* PROBLEM TO WORK ON:
The required output is the line with "1024x641 pixels." and each line that follows it to the end of the entries below, copied exactly and with nothing added.

* WORKING DATA:

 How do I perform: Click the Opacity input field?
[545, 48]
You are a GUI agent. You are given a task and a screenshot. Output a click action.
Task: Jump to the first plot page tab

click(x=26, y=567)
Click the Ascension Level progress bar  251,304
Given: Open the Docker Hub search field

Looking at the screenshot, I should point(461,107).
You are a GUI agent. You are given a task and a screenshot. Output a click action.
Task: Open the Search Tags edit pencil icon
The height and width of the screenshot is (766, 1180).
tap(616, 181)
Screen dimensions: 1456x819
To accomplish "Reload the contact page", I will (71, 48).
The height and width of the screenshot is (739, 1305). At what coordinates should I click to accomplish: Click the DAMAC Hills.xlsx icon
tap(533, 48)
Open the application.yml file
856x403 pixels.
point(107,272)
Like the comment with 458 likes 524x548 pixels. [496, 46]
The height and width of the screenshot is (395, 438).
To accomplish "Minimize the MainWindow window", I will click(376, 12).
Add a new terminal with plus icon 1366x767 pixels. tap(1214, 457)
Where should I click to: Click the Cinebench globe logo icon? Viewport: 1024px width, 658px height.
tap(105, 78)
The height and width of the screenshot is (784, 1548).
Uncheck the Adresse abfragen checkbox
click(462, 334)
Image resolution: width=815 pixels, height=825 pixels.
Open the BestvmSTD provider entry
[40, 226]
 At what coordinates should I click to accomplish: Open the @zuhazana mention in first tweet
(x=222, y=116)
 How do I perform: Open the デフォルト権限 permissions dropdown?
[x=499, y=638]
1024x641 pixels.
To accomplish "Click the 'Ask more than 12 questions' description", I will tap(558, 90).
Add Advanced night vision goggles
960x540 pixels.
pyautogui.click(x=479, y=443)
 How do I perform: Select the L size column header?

* EXPECTED OUTPUT:
1024x641 pixels.
To accomplish "Click the 'Ask more than 12 questions' description", I will tap(558, 90).
Add Advanced night vision goggles
960x540 pixels.
pyautogui.click(x=479, y=443)
 How do I perform: Select the L size column header?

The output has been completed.